Но закипающий гнев северянина волновал меня куда меньше зеленого глаза кошатины, неотрывно следящей за перепалкой. Врожденная дурость и наглость не позволяли ей вопить или молить о пощаде, попутно обещая себя в вечное пользование любому, кто спасет ее от топора. Но лицо выдавало малявку с головой — во мне она видит последнюю надежду.
Поглядев на пыльную физиономию хвостатки и отметив пару блестящих влажных дорожек на щеках, я все же решился:
— Дура она, а не воровка... Гена, дуй за мной. — кивнул я мальцу, и нарочито медленно поднялся по ступенькам.
— И рогача до кровавых соплей доведет, недомерок... В каземат его!!! — тут же рявкнул великан.
Стражник с топором уже было накинулся, и занес оружие, но несильный удар магнитного жезла выбил монструозный бердыш из рук молодого садиста. Кинжалом было бы сподручнее, но блеск оружейной стали мог бы спровоцировать северян. А усугублять никак нельзя — и так по краю иду.
Перехватив раненной рукой извлеченную рапиру и вырвав ее из рук Гены, я поднял дорогой клинок высоко над головой:
— Заклад!
Ломящиеся, кто к лестнице, кто просто к помосту, стражники вдруг замерли — властным жестом сотник предотвратил едва не начавшуюся свару. Или просто перенес на «попозже».
— Ставлю рапиру и полный кошель против ее рук! — чуть спокойнее повторил я опуская оружие.
Гена глядел на меня как на полоумного. Эх, парень, ничего ты в бородатых не понимаешь...

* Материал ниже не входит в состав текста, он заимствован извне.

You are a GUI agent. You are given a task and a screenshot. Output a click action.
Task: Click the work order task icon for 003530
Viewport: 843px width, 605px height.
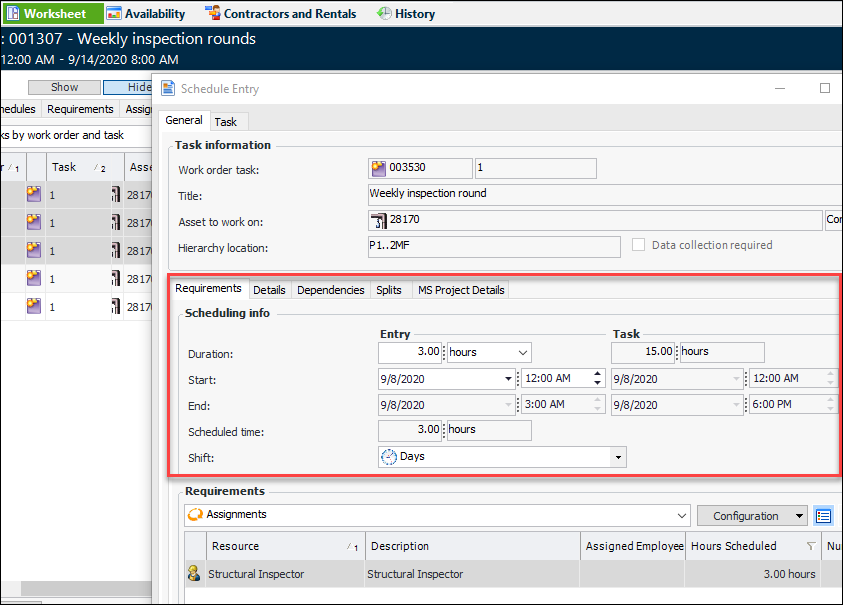point(380,168)
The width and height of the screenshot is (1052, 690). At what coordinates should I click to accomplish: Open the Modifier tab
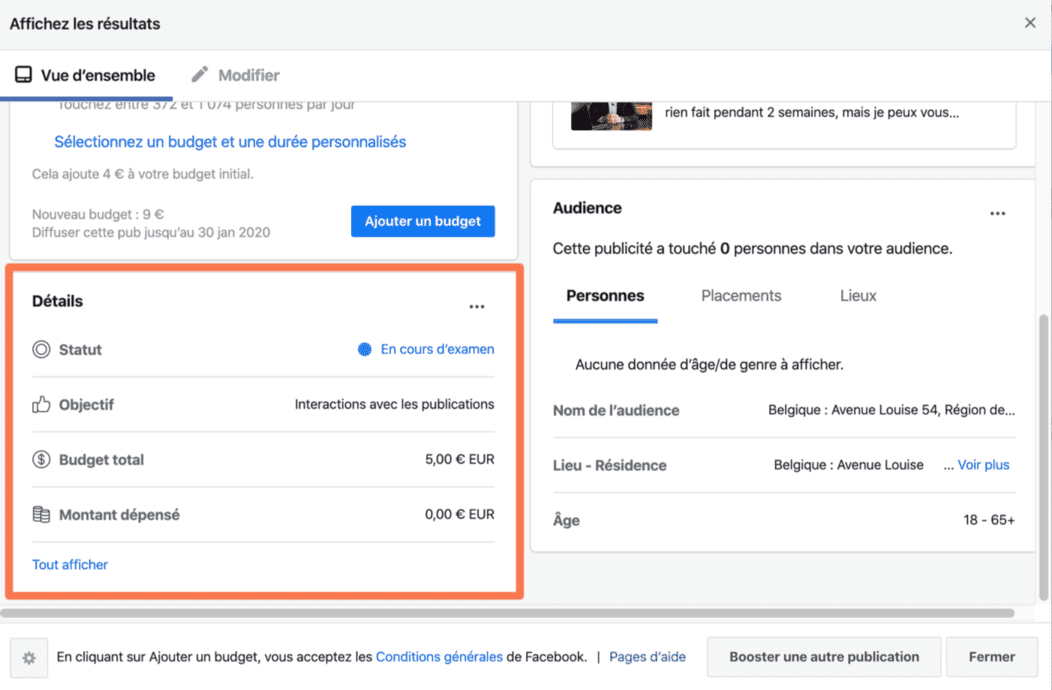pos(236,75)

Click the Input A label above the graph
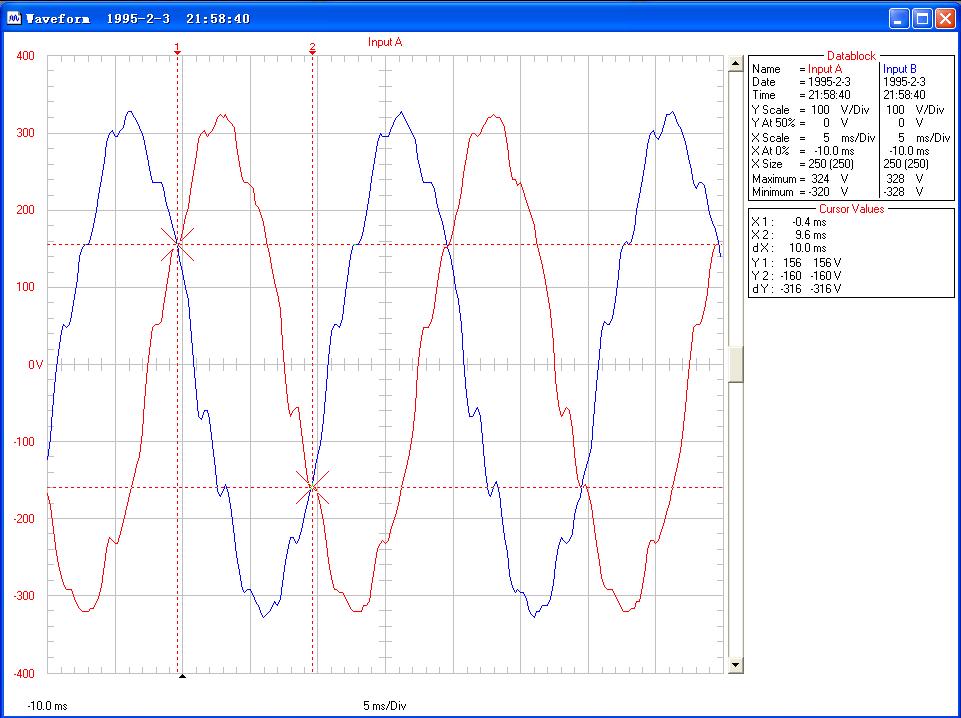[385, 42]
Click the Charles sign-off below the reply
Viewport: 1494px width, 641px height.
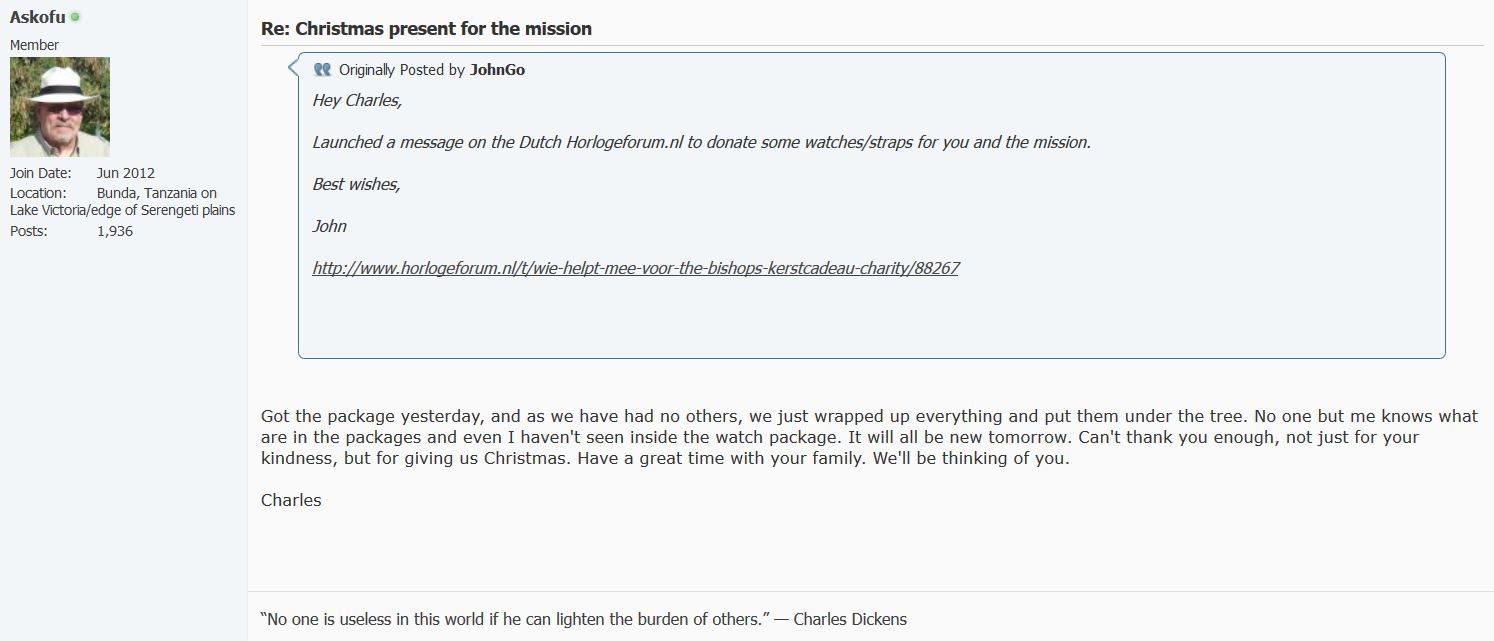(291, 500)
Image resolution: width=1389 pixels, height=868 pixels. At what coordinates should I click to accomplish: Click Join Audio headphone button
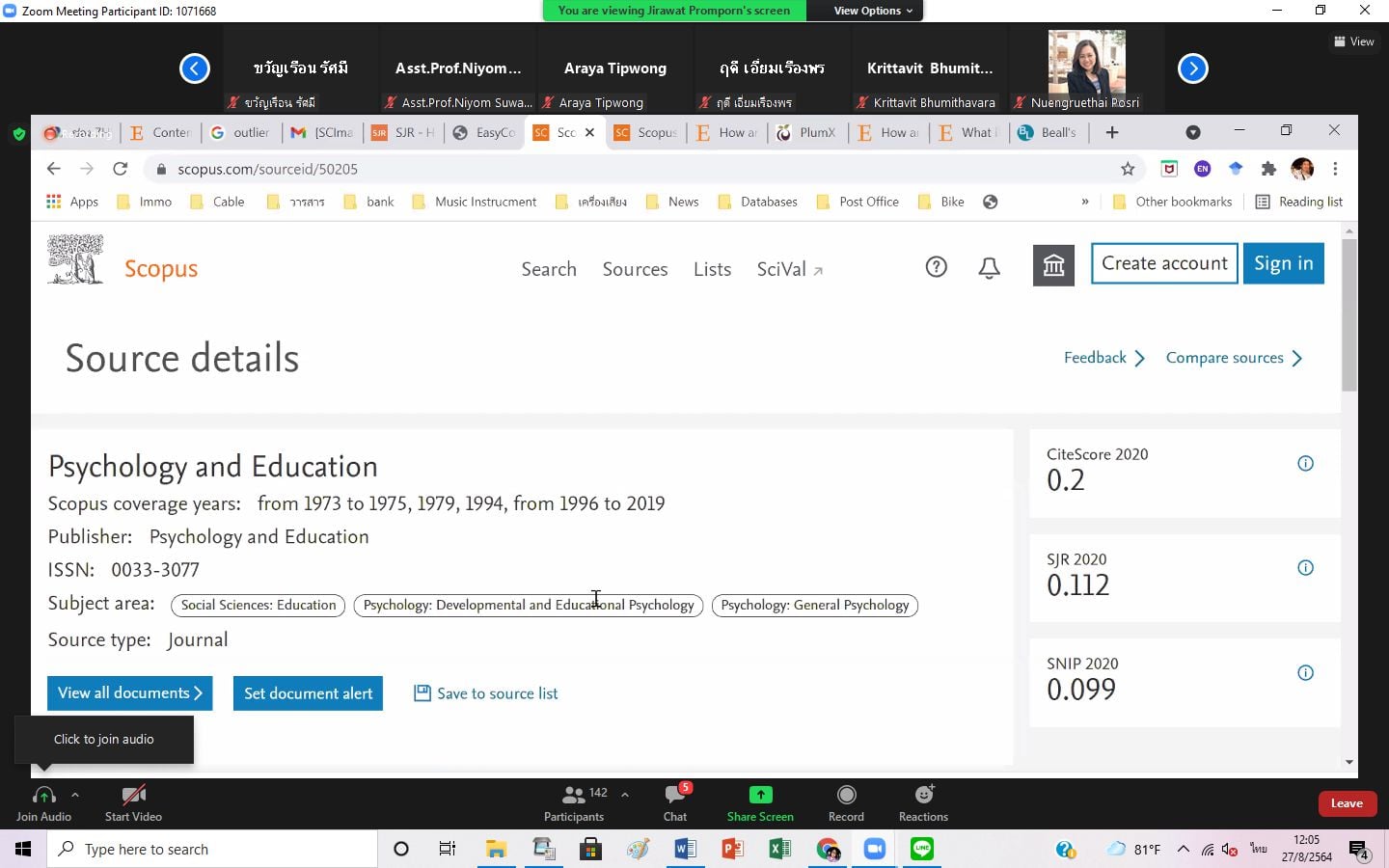[43, 802]
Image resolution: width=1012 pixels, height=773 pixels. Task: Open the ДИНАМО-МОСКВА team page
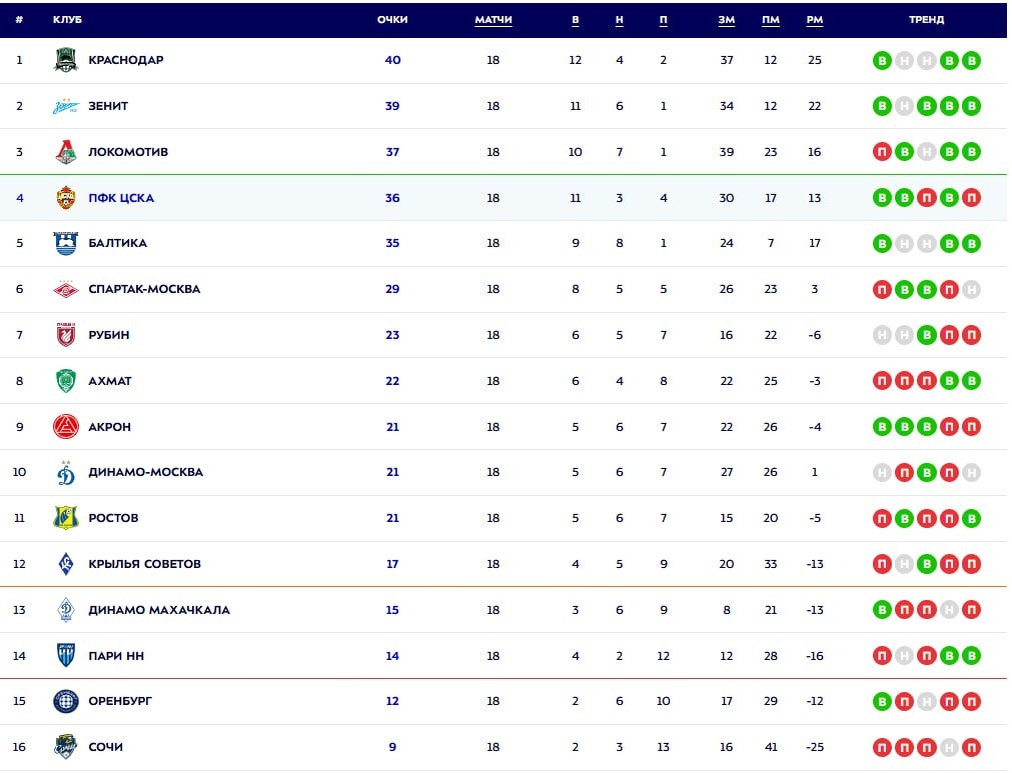pos(145,472)
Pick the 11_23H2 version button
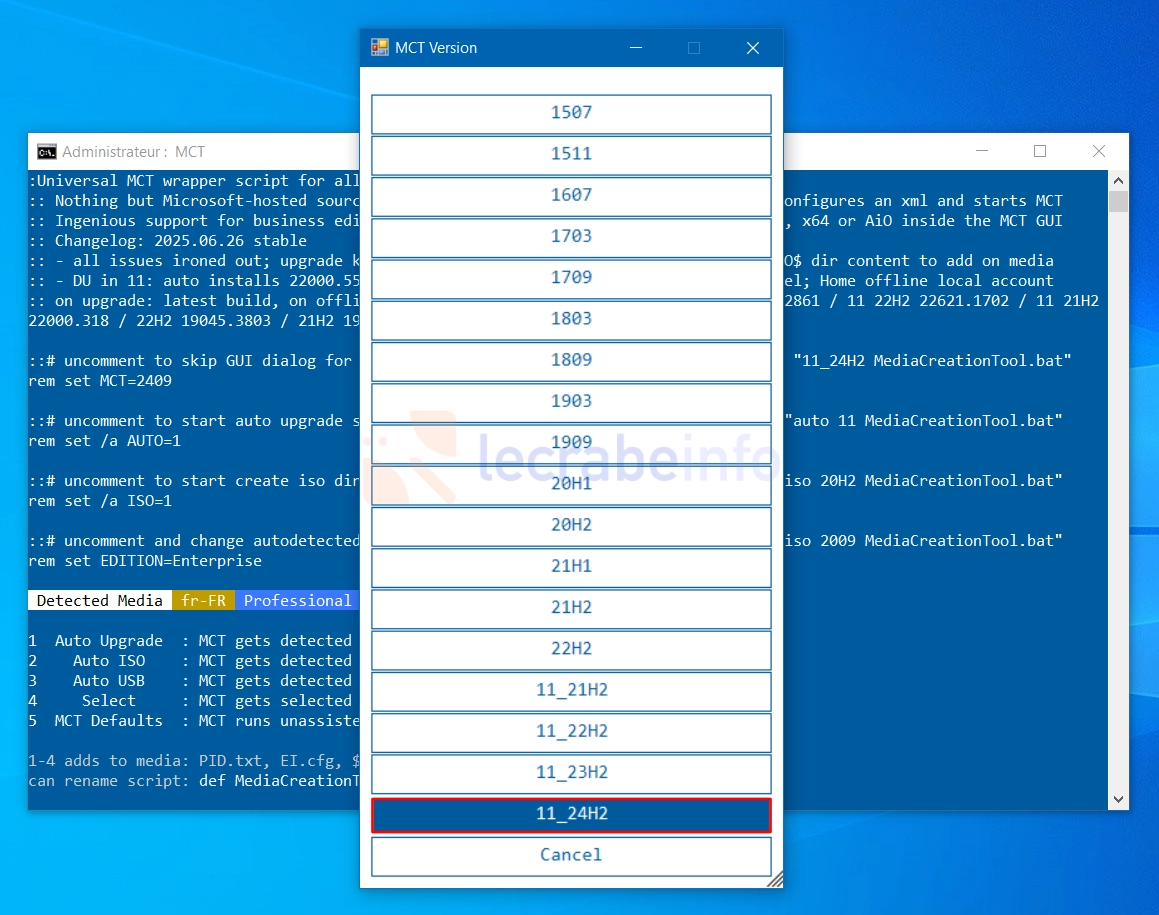 tap(571, 773)
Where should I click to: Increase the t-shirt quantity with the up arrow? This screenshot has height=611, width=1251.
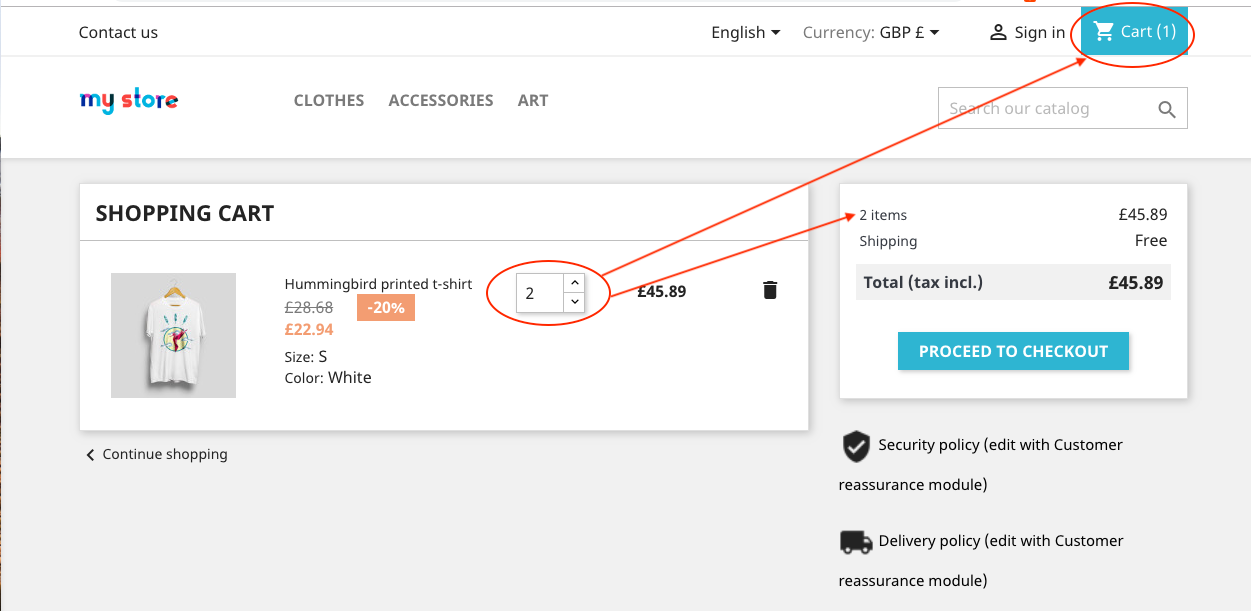[575, 282]
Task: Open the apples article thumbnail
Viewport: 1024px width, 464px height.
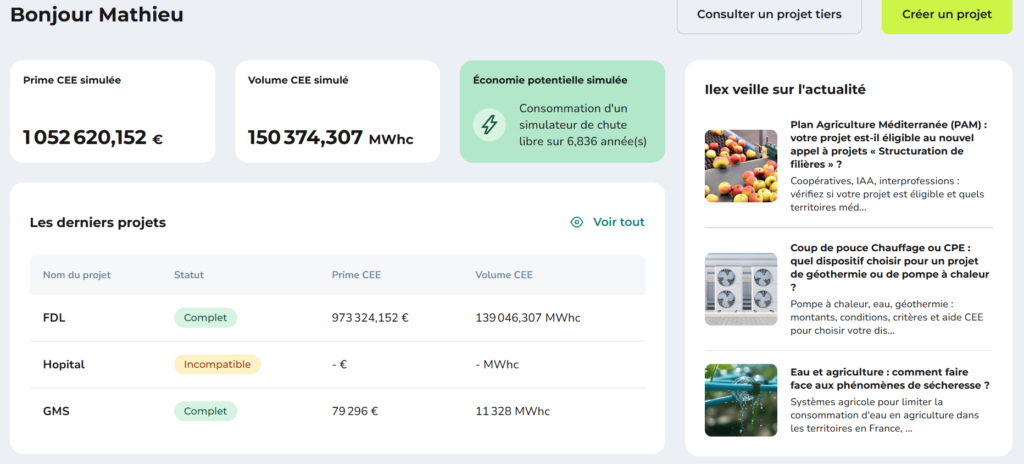Action: [x=741, y=165]
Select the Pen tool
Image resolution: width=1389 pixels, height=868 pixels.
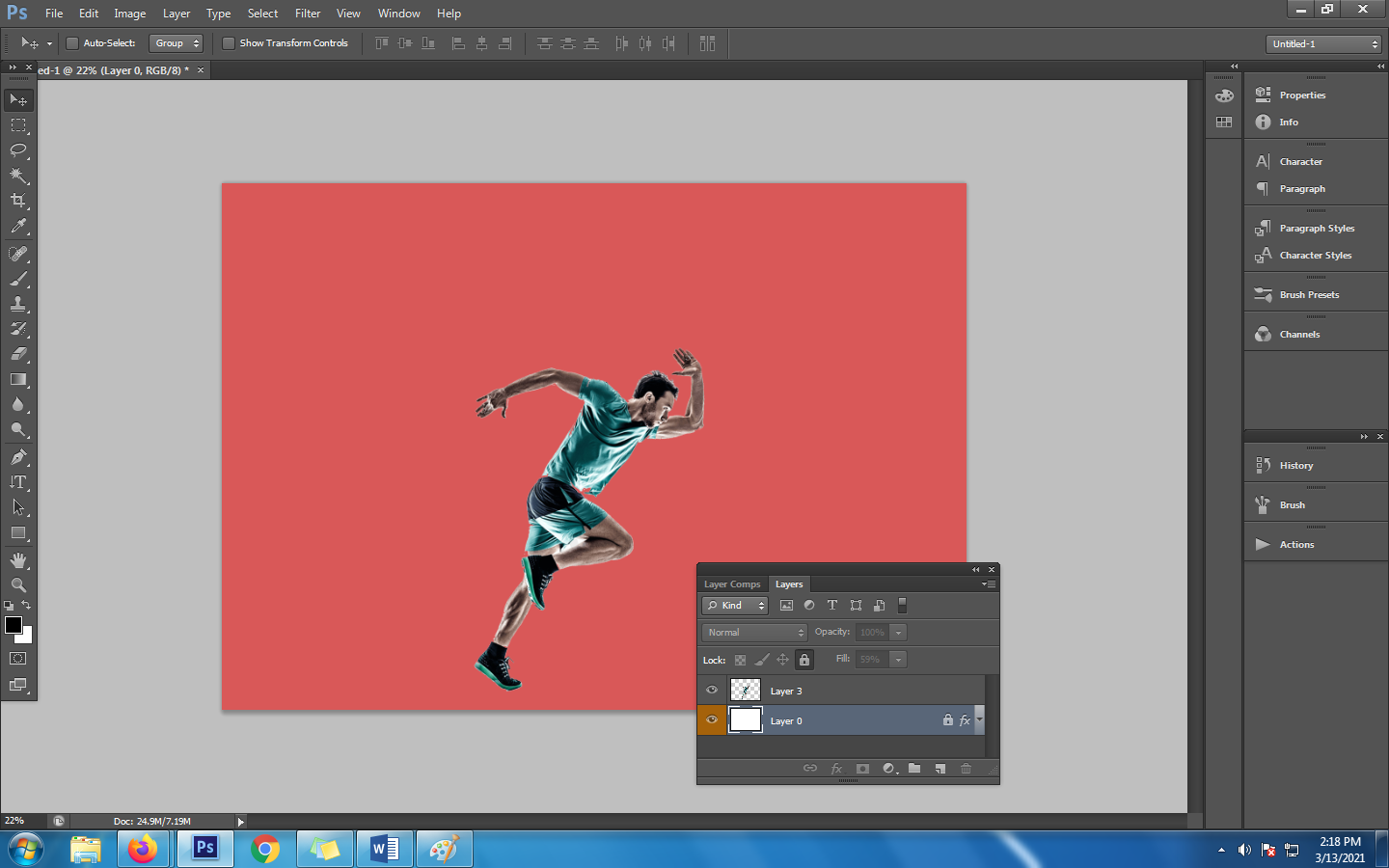(x=18, y=457)
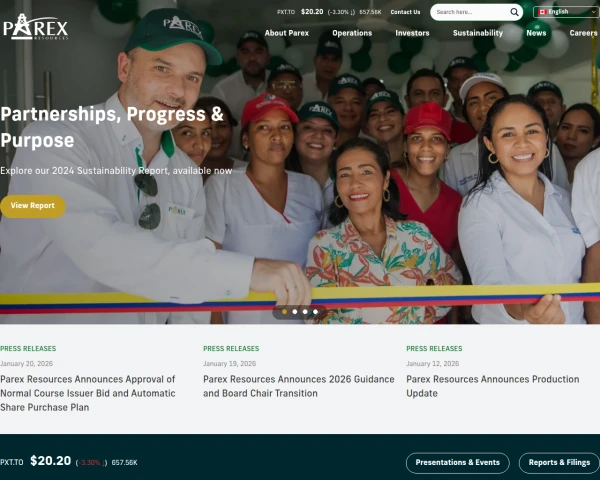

Если бы меня попросили назвать самый безумный факт о северянах — им стала бы их безудержная тяга ко всяким спорам да азартным играм. И вовсе не потому, что они дофига лудоманы. По словам деда, это у них традиция такая. То содержимым карманов «махнуться не глядя», то трофеями наобум, то в азартные игры всякую херню проигрывать.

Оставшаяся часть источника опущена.